For detailed documentation, please visit our [documentation site](#) (Coming Soon).

## Contributing

We welcome contributions! See our [Bounty List](https://docs.google.com/spreadsheets/d/1tzYTPvhO7Lou21cU6avSWTQOhACl5H8trSvhtYtsk8U/edit?usp=sharing) for open requests for contributions. If you would like to suggest a feature or sponsor a bounty, open an issue.

## License

This project is licensed under the Apache 2.0 License - see the [LICENSE](LICENSE) file for details.

## Acknowledgments

Huge thanks to! 
- The Roboverse Community and their unitree-specific help.
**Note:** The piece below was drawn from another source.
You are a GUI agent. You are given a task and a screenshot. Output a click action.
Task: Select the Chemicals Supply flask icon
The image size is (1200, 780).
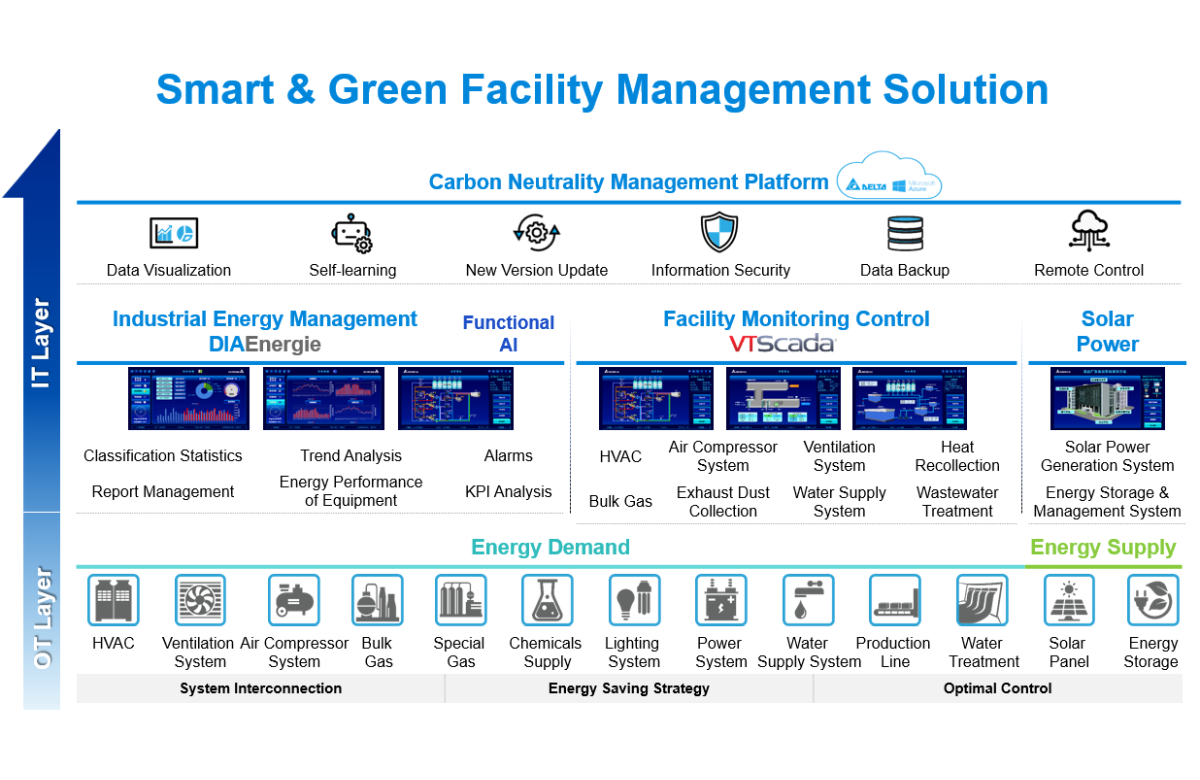point(546,601)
Check out their [Discord](https://discord.gg/HEXNMCNhEh). 
- @abizovnuralem for his work on the [Unitree Go2 ROS2 SDK](https://github.com/abizovnuralem/go2_ros2_sdk) we integrate with for DimOS. 
- @legion1581 for his work on the [Unitree Go2 WebRTC Connect](https://github.com/legion1581/go2_webrtc_connect) from which we've pulled the ```Go2WebRTCConnection``` class and other types for seamless WebRTC-only integration with DimOS. 
- @tfoldi for the webrtc_req integration via Unitree Go2 ROS2 SDK, which allows for seamless usage of Unitree WebRTC control primitives with DimOS. 

## Contact

- GitHub Issues: For bug reports and feature requests
- Email: [build@dimensionalOS.com](mailto:build@dimensionalOS.com)

## Known Issues
- Agent() failure to execute Nav2 action primitives (move, reverse, spinLeft, spinRight) is almost always due to the internal ROS2 collision avoidance, which will sometimes incorrectly display obstacles or be overly sensitive. Look for ```[behavior_server]: Collision Ahead - Exiting DriveOnHeading``` in the ROS logs. Reccomend restarting ROS2 or moving robot from objects to resolve. 
- ```docker-compose up --build``` does not fully initialize the ROS2 environment due to ```std::bad_alloc``` errors. This will occur during continuous docker development if the ```docker-compose down``` is not run consistently before rebuilding and/or you are on a machine with less RAM, as ROS is very memory intensive. Reccomend running to clear your docker cache/images/containers with ```docker system prune``` and rebuild.